The use of landlines seems to have declined over the last few years but it’s worth bearing in mind that over lockdown staff would have been using their mobiles at their own expense and it can be pretty uncomfortable, especially if you’re used to a headset.
The use of tech extends to printers and scanners as well. In an ideal world everything would be paperless but if you expect staff to still print then plan for giving them a printer ink allowance, buying a home printer or allocating help for them when they return with a few months of backlog files to print.
Keep To A Routine
At the beginning of lockdown one of the key pieces of advice was to still wear what you would to the office, take a proper lunch break and finish on time. As the lockdown went on though, I know I’m not alone in saying that the lure of wearing loungewear all day became too much to resist.
It was also extremely easy to work and eat but spend my ‘break’ doing household chores so I could work for a bit longer once 5pm came. Blurring the lines of work and home seemed ideal, even more productive, at first, but looking back it seems more likely to lead to being easily distracted and less focused than in the office.
One of my colleagues suggested they would set more deadlines and targets that weren’t flexible, to make it harder to talk themselves into working on many tasks but not actually completing any.

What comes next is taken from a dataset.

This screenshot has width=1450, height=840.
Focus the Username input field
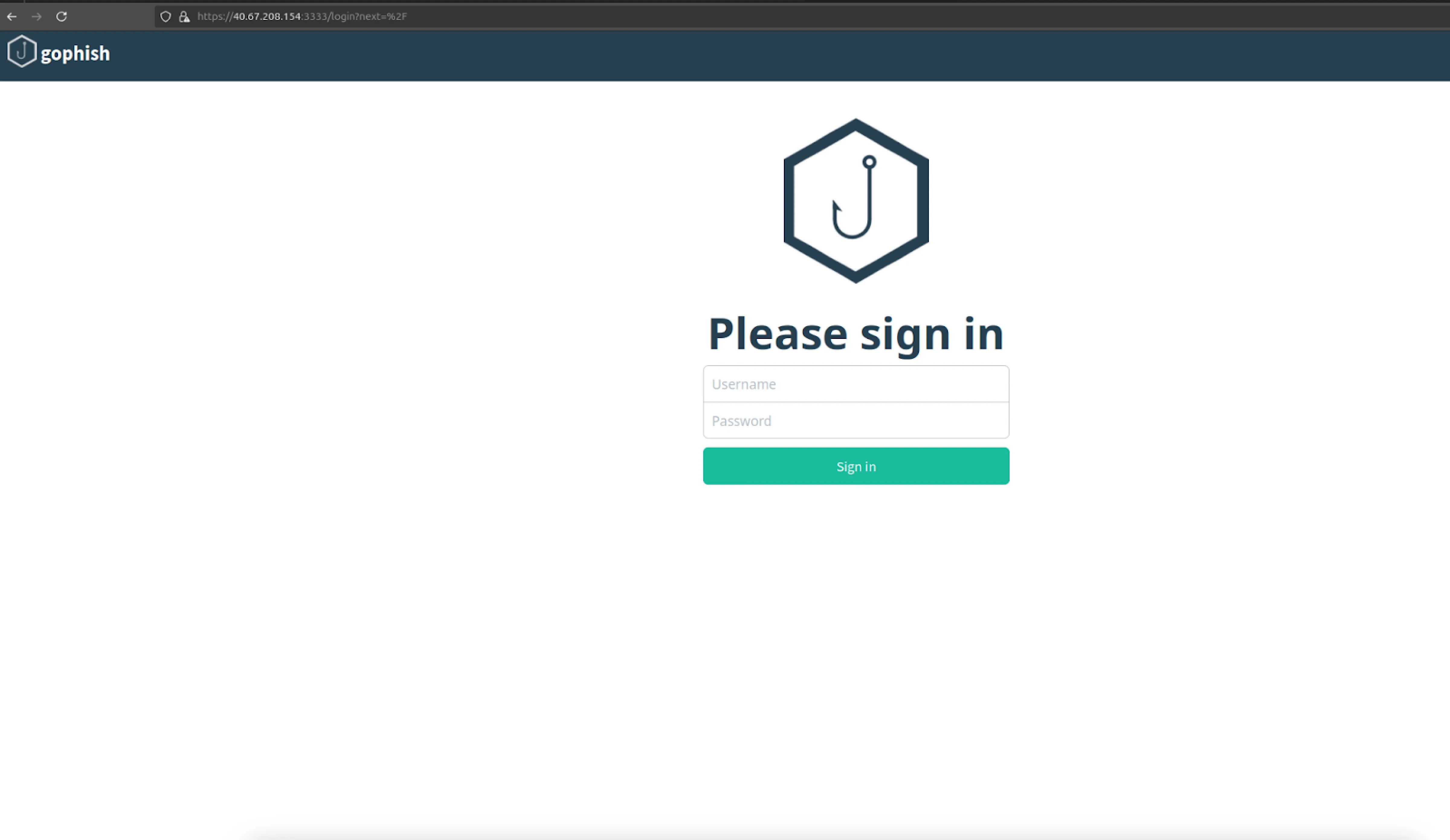tap(856, 384)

With any future working from home I would agree with my colleague and make more effort to really plan my tasks and day better, putting strict timings on breaks and overtime, wear more appropriate clothes and look forward to putting on my loungewear at the end of the day, not the beginning.
Someone else mentioned that if you don’t have a study or spare room to work in and leave, make sure you clear up all your work stuff at the end of the day so it’s not sitting there staring at you all evening. It will help you feel more relaxed and present at home.
Arrange A Proper Workstation
Did you spend most of your time working from home on the sofa? Relishing the comfy, cosy, cushioned cocoon that no office chair can provide? You’re not alone. As employers though, you know providing an ergonomic workstation in the office is an important health and safety practice so did you extend that to your home-workers? For a lot of your staff, sitting at their dining room table or a desk if they have one, was sufficient and comfortable enough but for the health and safety of staff who don’t, there are all sorts of pop-up desks and discount/second-hand office furniture that you could provide or even offer to go halves on.
Now definitely doesn’t seem like the time for companies to be spending any more money than absolutely essential but there could be consequences for not investing in making working from home comfortable and healthy for your staff. Employers who invest in a good work-from-home set-up will start marketing their jobs with that perk and employees may decide to leave their current jobs for a company who are willing provide a better work-from-home experience.